**ИСХОДНЫЙ ТЕКСТ**
━━━━━━━━━━━━━━━━━━━━━━━━━━━━━━
Неверно, однако, думать, что та эпоха была исключительно временем ужасных страданий и безвластия. Правление Аладдина Кейкубата дало столь сильный импульс развитию турецкой культуры, что даже монголы не смогли остановить ее процветания. Города Анатолии избежали повального истребления жителей, выпавшего на долю городов Хорасана и Персии, да и не все монгольские правители были глупыми дикарями. Сельджукские власти продолжали привлекать людей выдающихся дарований, способных облегчать тяготы жизни простого народа и поддерживать традиции милосердия и покровительства искусствам. В десятилетия, последовавшие за Кёседагом, были возведены несколько шедевров сельджукской архитектуры, включая медресе Каратай (1252), медресе Индже Минаре (1264) и Голубое медресе в Сиваше (1271). Закат сельджуков, как и их византийских соседей, проходил не в ущерб их достоинству и красоте.
━━━━━━━━━━━━━━━━━━━━━━━━━━━━━━
**ИСХОДНЫЕ ДАННЫЕ**

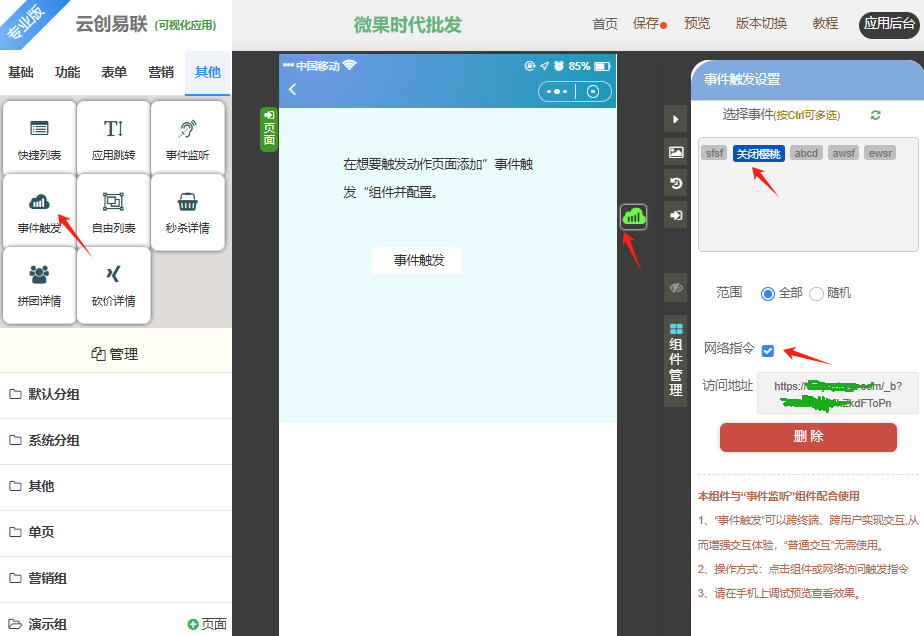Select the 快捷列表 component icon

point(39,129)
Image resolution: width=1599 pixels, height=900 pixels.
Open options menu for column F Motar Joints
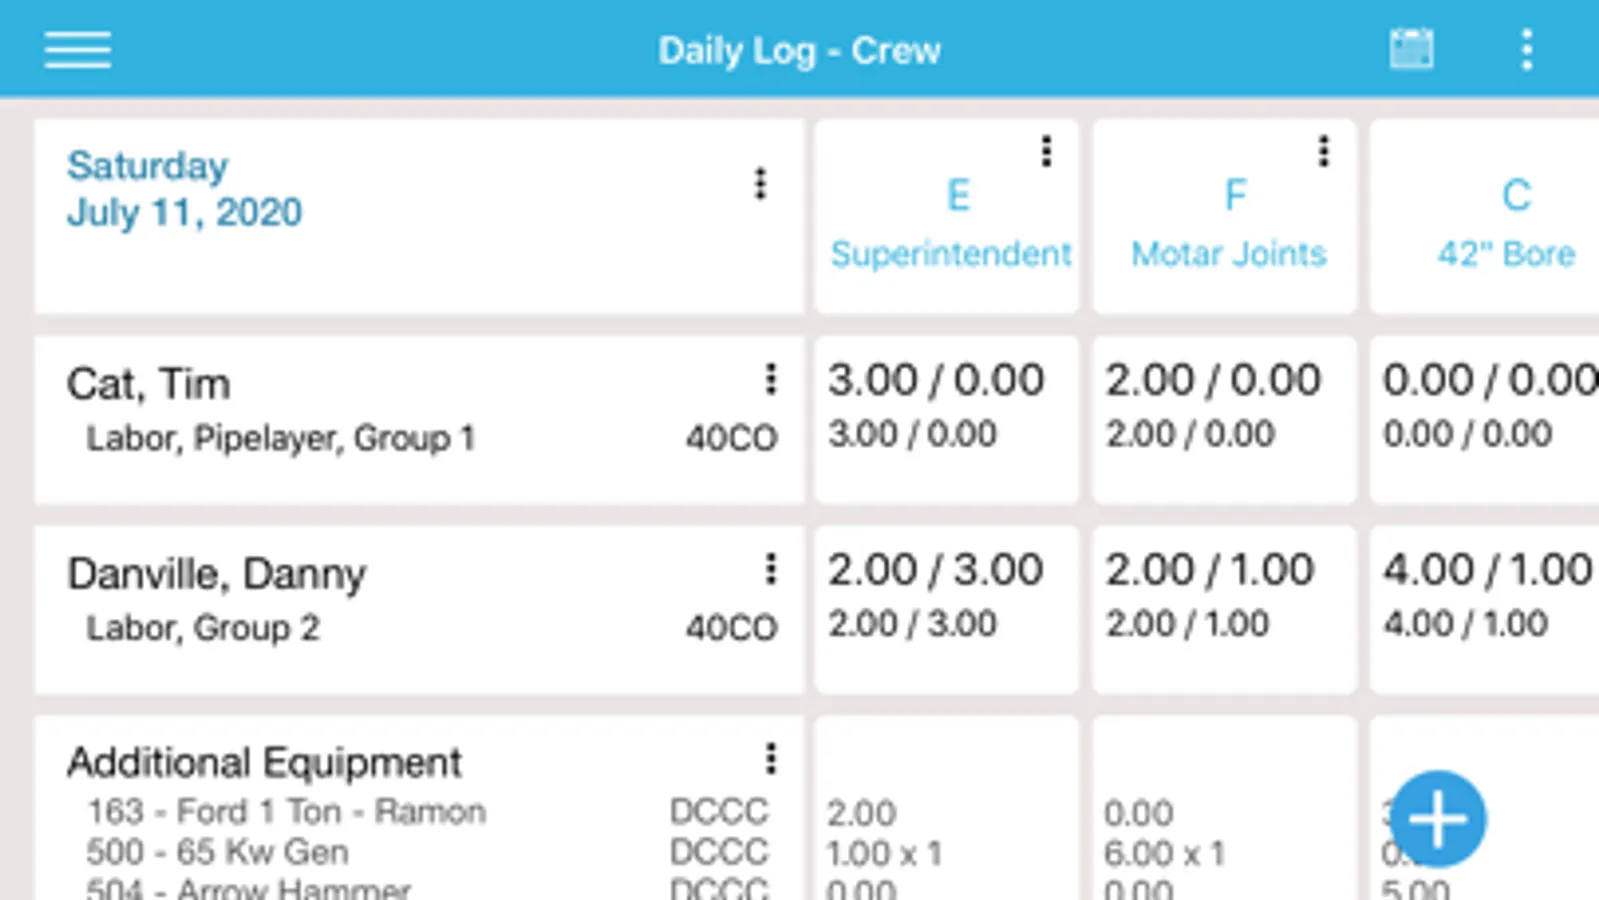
━━━━━━━━━━━━━━━━━━━━━━━━━━━━━━
**ЗАДАНИЕ**
Перепишите без изменений отрывок из текста о сельджуках, который начинается со слов «Неверно, однако, думать, что» и заканчивается словами «достоинству и красоте.».

**РЕШЕНИЕ**
Неверно, однако, думать, что та эпоха была исключительно временем ужасных страданий и безвластия. Правление Аладдина Кейкубата дало столь сильный импульс развитию турецкой культуры, что даже монголы не смогли остановить ее процветания. Города Анатолии избежали повального истребления жителей, выпавшего на долю городов Хорасана и Персии, да и не все монгольские правители были глупыми дикарями. Сельджукские власти продолжали привлекать людей выдающихся дарований, способных облегчать тяготы жизни простого народа и поддерживать традиции милосердия и покровительства искусствам. В десятилетия, последовавшие за Кёседагом, были возведены несколько шедевров сельджукской архитектуры, включая медресе Каратай (1252), медресе Индже Минаре (1264) и Голубое медресе в Сиваше (1271). Закат сельджуков, как и их византийских соседей, проходил не в ущерб их достоинству и красоте.